The following constitutes Amendment No.2 to the Schedule 13D filed by the undersigned (“Amendment No.2”). This Amendment No. 2 amends Amendment No.1 as specifically set forth herein.

Item 3. Source and Amount of Funds or Other Consideration.

Item 3 is hereby amended and restated as follows:

The total amount of funds used by the Reporting Persons to make all purchases of Shares beneficially owned by the Reporting Persons, as reported in Item 5(a,b) was approximately $16,364,024. The source of funds for purchases of Shares by each of the Reporting Persons is the working capital of the applicable D3 Family Fund and the Managed Account.

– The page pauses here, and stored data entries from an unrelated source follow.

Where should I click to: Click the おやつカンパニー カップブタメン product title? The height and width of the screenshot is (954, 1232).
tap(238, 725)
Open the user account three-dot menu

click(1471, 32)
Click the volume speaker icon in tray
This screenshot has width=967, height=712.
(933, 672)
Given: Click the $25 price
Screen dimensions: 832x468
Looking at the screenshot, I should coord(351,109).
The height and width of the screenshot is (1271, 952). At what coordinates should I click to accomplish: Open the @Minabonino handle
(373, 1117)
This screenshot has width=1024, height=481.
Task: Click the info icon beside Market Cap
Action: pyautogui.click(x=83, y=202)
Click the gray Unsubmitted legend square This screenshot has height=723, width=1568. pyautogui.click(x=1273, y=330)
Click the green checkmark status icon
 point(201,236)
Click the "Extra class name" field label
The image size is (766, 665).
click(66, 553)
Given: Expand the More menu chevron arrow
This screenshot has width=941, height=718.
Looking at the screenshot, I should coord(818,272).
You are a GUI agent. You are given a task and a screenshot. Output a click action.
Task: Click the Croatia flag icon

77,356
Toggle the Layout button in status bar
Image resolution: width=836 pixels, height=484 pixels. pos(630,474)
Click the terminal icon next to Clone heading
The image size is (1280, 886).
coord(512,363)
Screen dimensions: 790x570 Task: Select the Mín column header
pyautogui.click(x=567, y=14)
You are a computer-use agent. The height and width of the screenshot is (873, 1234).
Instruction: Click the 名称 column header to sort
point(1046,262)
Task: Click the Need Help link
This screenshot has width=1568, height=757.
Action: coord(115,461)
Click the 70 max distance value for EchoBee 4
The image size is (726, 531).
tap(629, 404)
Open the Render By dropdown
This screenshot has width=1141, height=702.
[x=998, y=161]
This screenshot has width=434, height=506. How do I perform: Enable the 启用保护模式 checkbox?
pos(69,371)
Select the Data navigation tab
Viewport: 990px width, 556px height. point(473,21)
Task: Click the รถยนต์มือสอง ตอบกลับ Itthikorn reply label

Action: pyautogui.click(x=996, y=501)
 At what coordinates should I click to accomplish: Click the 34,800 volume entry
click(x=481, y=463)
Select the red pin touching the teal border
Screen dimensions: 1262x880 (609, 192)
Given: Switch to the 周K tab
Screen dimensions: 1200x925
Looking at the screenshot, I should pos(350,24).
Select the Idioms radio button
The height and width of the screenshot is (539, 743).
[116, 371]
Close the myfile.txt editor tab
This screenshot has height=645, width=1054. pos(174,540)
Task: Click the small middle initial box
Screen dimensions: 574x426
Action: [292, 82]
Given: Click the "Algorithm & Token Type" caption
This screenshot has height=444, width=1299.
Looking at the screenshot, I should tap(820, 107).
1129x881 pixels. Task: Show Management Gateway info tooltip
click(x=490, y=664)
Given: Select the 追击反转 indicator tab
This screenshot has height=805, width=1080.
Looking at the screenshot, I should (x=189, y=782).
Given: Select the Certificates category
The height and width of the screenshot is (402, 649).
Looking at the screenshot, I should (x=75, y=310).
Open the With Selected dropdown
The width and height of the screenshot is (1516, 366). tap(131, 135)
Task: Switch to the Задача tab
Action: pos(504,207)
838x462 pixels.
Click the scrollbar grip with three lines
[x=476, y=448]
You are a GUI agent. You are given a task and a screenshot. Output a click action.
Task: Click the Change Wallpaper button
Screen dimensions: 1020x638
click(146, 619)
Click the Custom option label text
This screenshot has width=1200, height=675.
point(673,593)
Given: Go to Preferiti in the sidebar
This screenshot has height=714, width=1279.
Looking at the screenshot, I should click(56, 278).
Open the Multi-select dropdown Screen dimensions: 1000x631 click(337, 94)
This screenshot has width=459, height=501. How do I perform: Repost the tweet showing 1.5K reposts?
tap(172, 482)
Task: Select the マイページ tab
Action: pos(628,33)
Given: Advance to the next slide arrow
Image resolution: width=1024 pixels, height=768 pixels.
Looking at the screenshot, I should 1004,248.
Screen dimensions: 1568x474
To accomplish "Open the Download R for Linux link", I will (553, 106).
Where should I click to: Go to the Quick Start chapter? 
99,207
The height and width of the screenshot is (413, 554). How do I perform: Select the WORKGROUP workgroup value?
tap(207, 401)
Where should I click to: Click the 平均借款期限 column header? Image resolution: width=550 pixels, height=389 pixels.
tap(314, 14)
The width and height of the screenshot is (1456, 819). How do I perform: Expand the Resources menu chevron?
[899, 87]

Item 4. Purpose of Transaction

Item 4 is amended and restated to add the following:

As Potbelly’s (PBPB) largest shareholder, we are delighted with the company’s continuing value creation:
PBPB continues generating real customer traffic gains when most fast casual restaurant chains are not;
its four-wall shop profitability continues improving, putting PBPS’s 16% margin goal for the end of 2024 in reach, helped by the Potbelly digital kitchen program, staff retention, food inflation   moderation, digital marketing, and better absorption of fixed and semi-fixed costs;
EBITDA turned positive and continues growing;
PBPB’s franchising growth strategy has accelerated to 150 licensed shops already and franchisee quality continues to strengthen;
as a result of this steady, material progress, investor and analyst confidence in PBPB management continues to increase.  On December 19, for example, Craig-Hallum analyst Jeremy Hamblin, wrote that “we remain incredibly impressed with the quality of management, particularly given the market cap, which we view in the upper echelon of the restaurant category.”
When we filed our last 13D, we wrote that we believed that PBPB’s share price could multiply 5-6 times through successful execution of the company’s turnaround and franchise growth strategy.  Our confidence in that outcome has strengthened because of what we have witnessed since then.
On many occasions we have counselled our other portfolio companies that reducing their size was sensible if doing that increased their cash flow and profitability.  We are gratified that PBPB is doing   this through their refranchising program.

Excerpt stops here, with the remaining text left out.